The Penrith Panthers have finally broken through for a premiership, and Phil Gould's plan has paid off.
He might have come to the club with a five-year plan, but make no mistake - this premiership is born from his legacy.
He spent years at the foot of the mountains setting up a centre of excellence, developing the junior pathways at the club, and with a team of mainly Penrith juniors, they were able to kick away to defeat the South Sydney Rabbitohs in a thriller by two points.
From Nathan Cleary to Jarome Luai, to Dylan Edwards and Spencer Leniu off the bench, or even the incredible story of Liam Martin Penrith have built a team of Penrith local juniors out of the pathways Gould built.
As Nathan Cleary said after the game, the Penrith team are like a "big family" with many of the players growing up with each other and playing junior football.
This a team who excelled for many years as junior footballers, and the systems put in place at the club are now outlasting Gould.
What makes the premiership for Penrith all the more impressive was the way they were able to rebound from last year's heartbreak.
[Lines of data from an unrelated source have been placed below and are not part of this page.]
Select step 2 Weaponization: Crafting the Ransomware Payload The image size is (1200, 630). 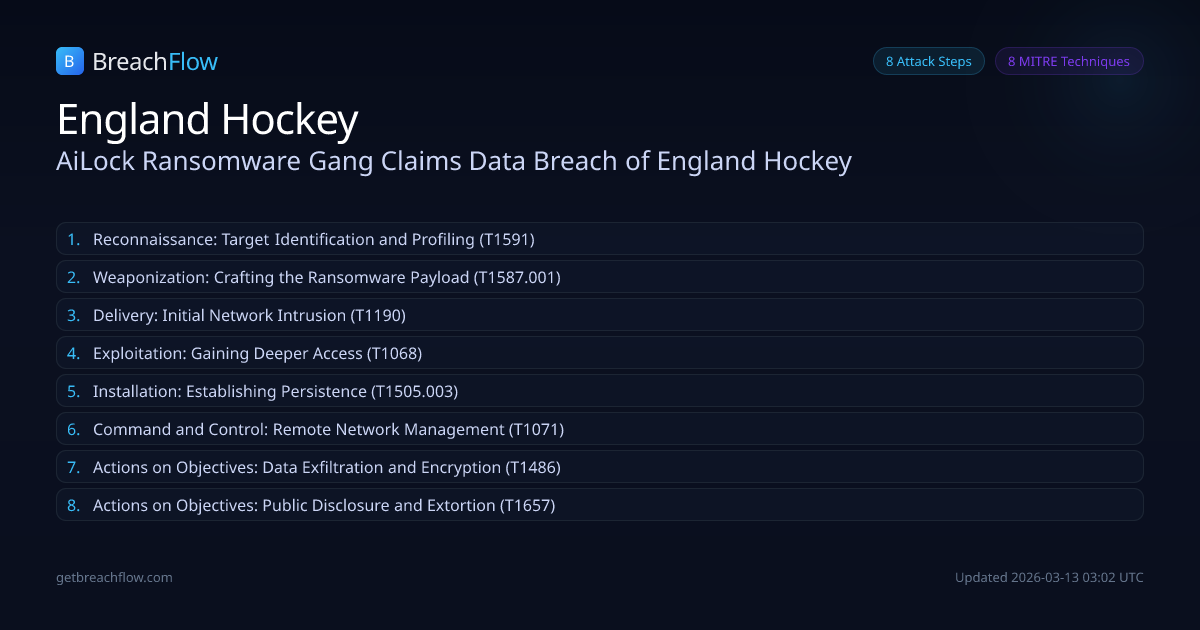327,277
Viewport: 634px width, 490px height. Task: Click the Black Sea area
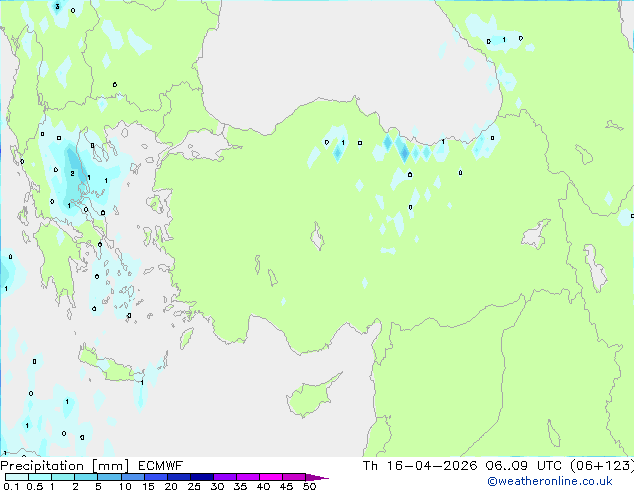300,60
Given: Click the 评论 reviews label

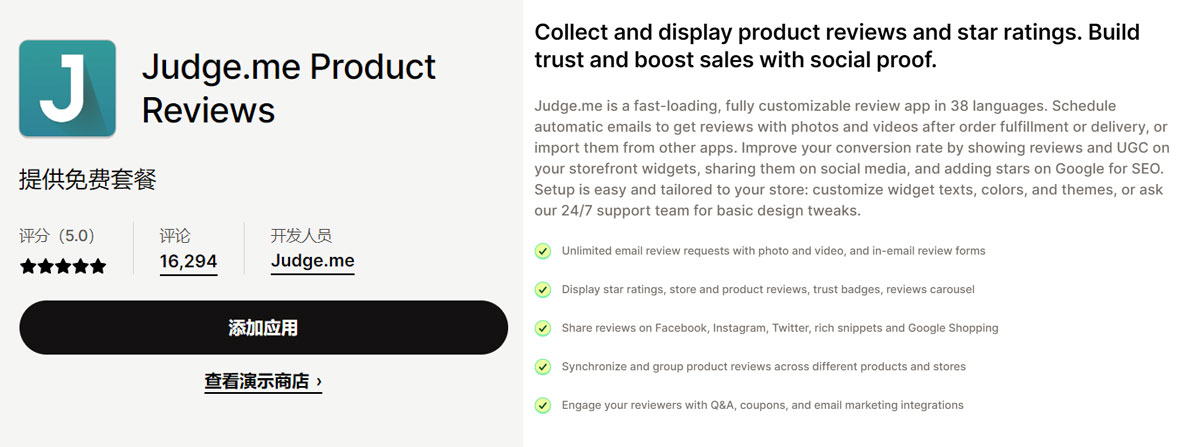Looking at the screenshot, I should click(x=175, y=236).
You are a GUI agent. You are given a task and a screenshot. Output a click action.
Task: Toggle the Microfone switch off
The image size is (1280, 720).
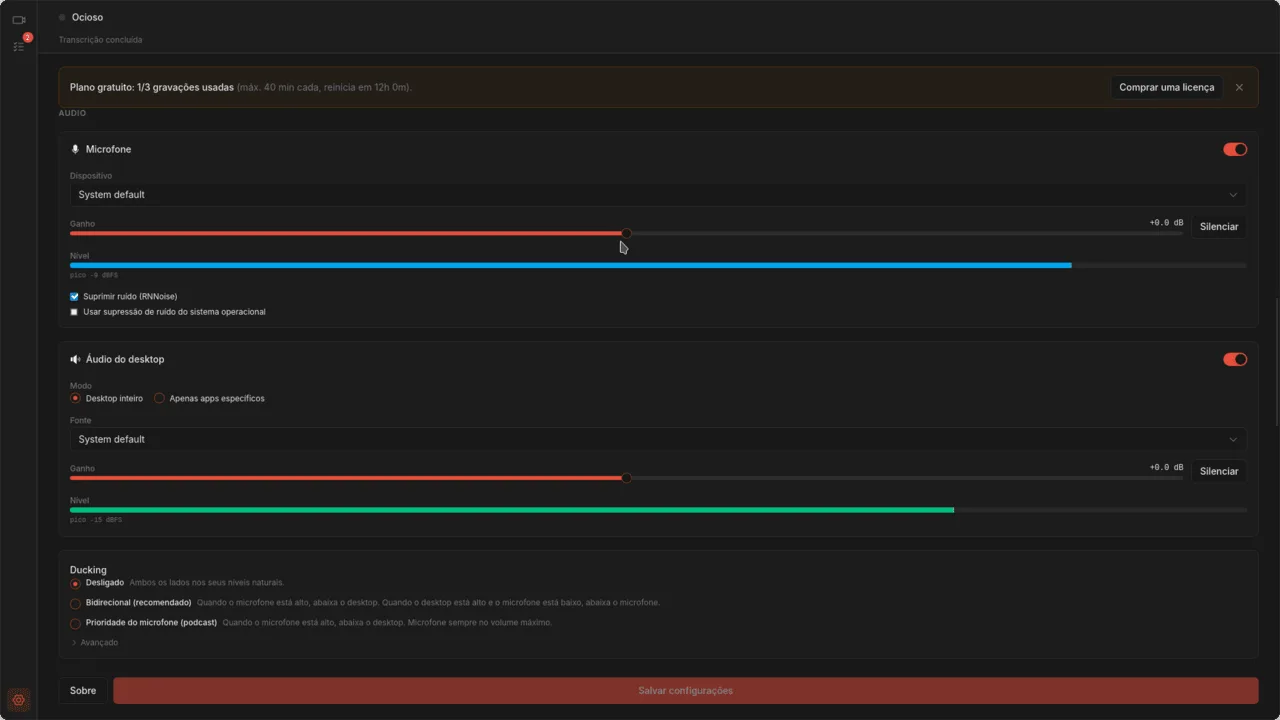pyautogui.click(x=1235, y=149)
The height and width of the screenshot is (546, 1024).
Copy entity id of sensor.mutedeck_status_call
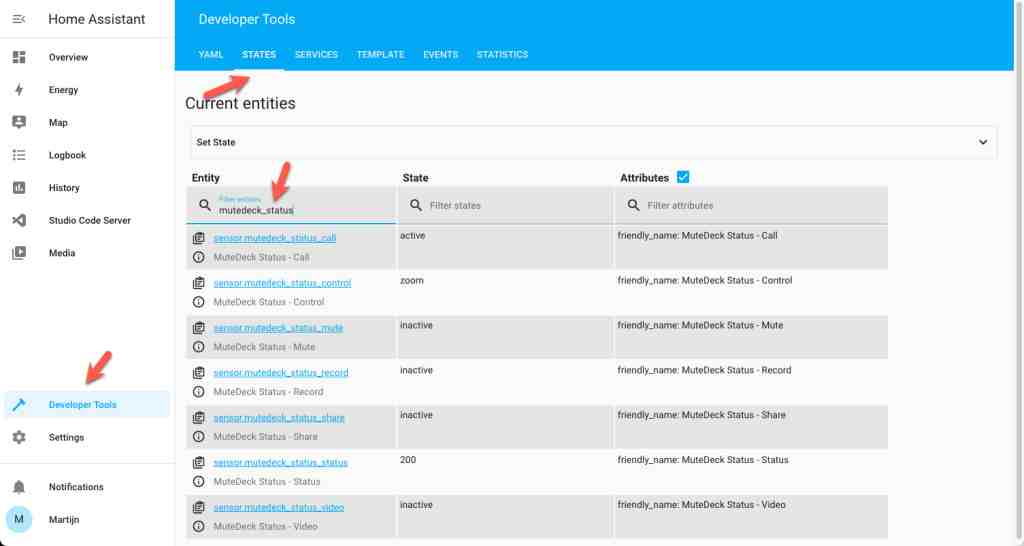(x=199, y=238)
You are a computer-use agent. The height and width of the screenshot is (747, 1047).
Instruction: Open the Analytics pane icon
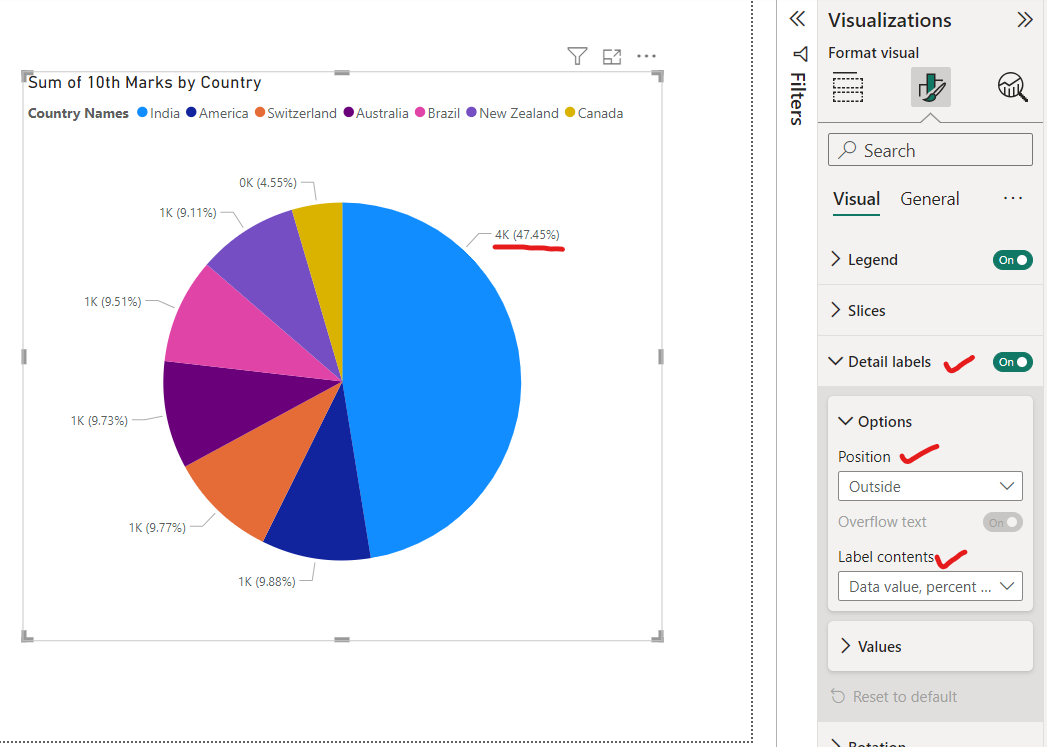click(x=1012, y=87)
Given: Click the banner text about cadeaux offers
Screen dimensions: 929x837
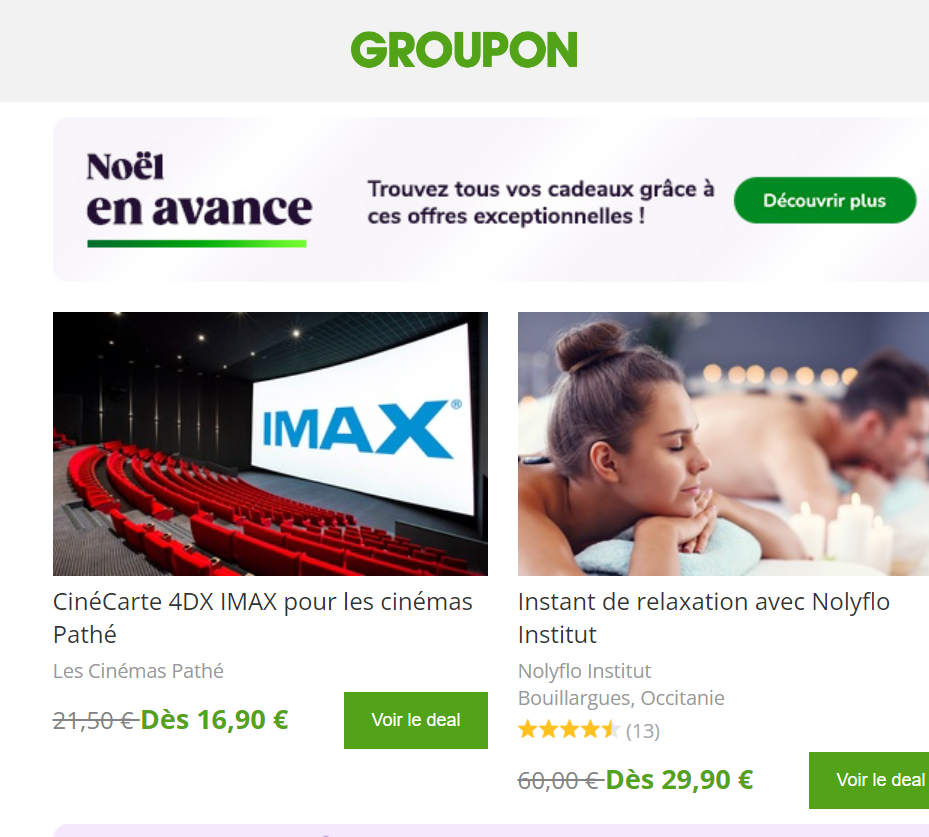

This is a club built on resilience. The stories of players who have tracked from the country for a chance at the NRL will tell you that, but the fact they were able to not only lose last year's grand final, but deal with stars being injured during the second half of this season and keep winning despite the enormous pressure they felt tells you exactly how special this story is.
It's a story which will be written and re-written by those at the foot of the mountains, celebrating their first premiership since 2003.
Their Week 1 loss to the Rabbitohs themselves may have been the single biggest moment to rebound from, but it may have also been the moment which steeled them for what was to come.
Three incredibly difficult games on the hop throughout the finals series - wins over the Parramatta Eels, Melbourne Storm and then Rabbitohs in the big dance in front of 39,000 fans at Suncorp Stadium.
Resilience is a theme which will run deep into the memory of this 2021 season - a season defined by hub life, COVID and a relocation mid-season.
But the Panthers have had it run tougher and stronger than any other side to come away with the eventual premiership, playing a Panthers brand of football, with players brought up in the Panthers system.
In the end, it was their defence which pushed them over the line in the grand final, which is only fitting given the way they played their season.
At one point, they were conceding less than ten points per game. The first half of the season saw them sweep all who came before them out of the way as if they were nothing more than the proverbial fly in front of a truck.
Things, as mentioned, got tougher once the second half of the season rolled around in the fallout from State of Origin, but it didn't change the resolve.
They finished the regular season with the best defensive record, and then came good again at the right time to let in just six tries across the entire finals series.
As if it needed to be tougher for the Panthers, they have also become the first team to make the grand final after playing Week 2 of the finals since the North Queensland Cowboys in 2017, and the first team to win it after doing so since 2015.
After all those years of being at the wrong end of the table, wondering if they'd ever get to the promised land after Gould's tenure at the club, they have finally done it.
Last year was a bitter pill to swallow, but as the saying goes, you have to lose one before you can win one.
That may not be the case for the South Sydney Rabbitohs, with many suggesting their premiership window slams shut tonight regardless of the result, but the Panthers are premiers, and deservingly so.
A five-year plan it may not have been, but a plan it was.
It's delivered the Panthers a premiership, and Gould's legacy should include it.